Lobster bake raises money for the Dartmouth Grange

By Douglas McCulloch | Jul 22, 2017
Photo by: Douglas McCulloch Julie and Nicholas DosVais just before digging into their lobsters.

In the 1800s, Dartmouth Grange clambakes were all the rage. Now, it’s all about lobster.

The Dartmouth Grange continued its tradition of hosting a seafood bake fundraiser to benefit the community on July 22. First held as a clambake in the 1800s to raise money for the Grange building, it has morphed into a lobster bake to support the group’s service projects.

“This is the best lobster I’ve had in my life,” said Chris Hall, who heard about the clambake while shopping at Alderbrook Farm.

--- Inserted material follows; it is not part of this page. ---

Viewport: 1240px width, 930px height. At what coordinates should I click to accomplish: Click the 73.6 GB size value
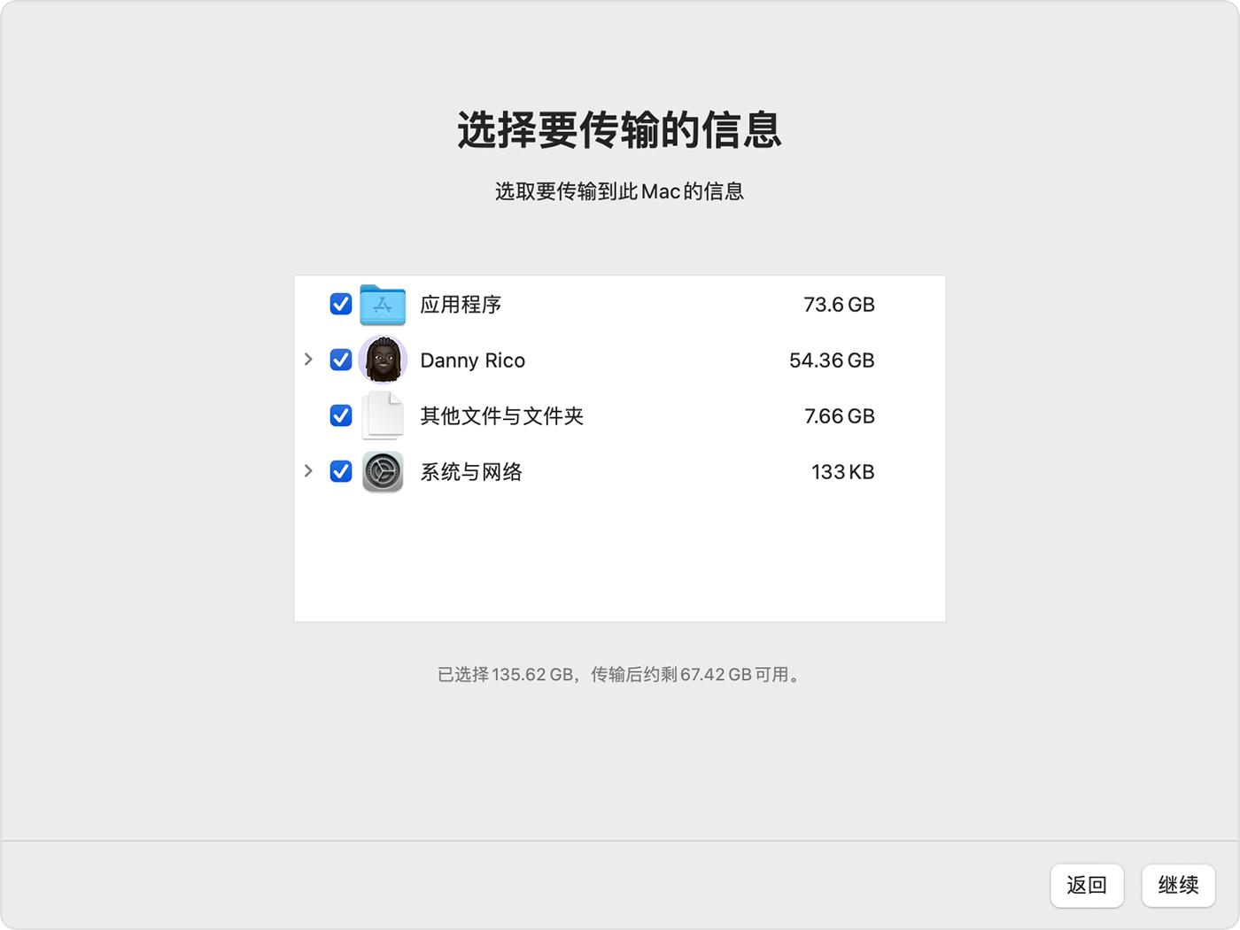pos(838,305)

The focus has also shifted away from clams and towards lobster – and bakemaster Sam Manley has a reason for that.

“We decided to move to lobster because everyone else was doing clambakes,” Manley said after rushing pots full of fresh lobster to a room of about 30 waiting guests.

Back in the 1800s, even during the clambakes, lobster was on the menu for 50 cents, compared to 25 cents for the clambake. Tickets for this year’s lobster bake were $35 per person, and did include a small side of clams.

Although the group is still calculating how much the event brought in, member Julie Manley said 45 tickets had been sold in advance. Proceeds are traditionally used to advance the Grange’s community service projects, and Julie said this year’s will be no exception. She’s already eyeing a donation to support Mass in Motion, a state initiative to promote healthier eating and an active lifestyle.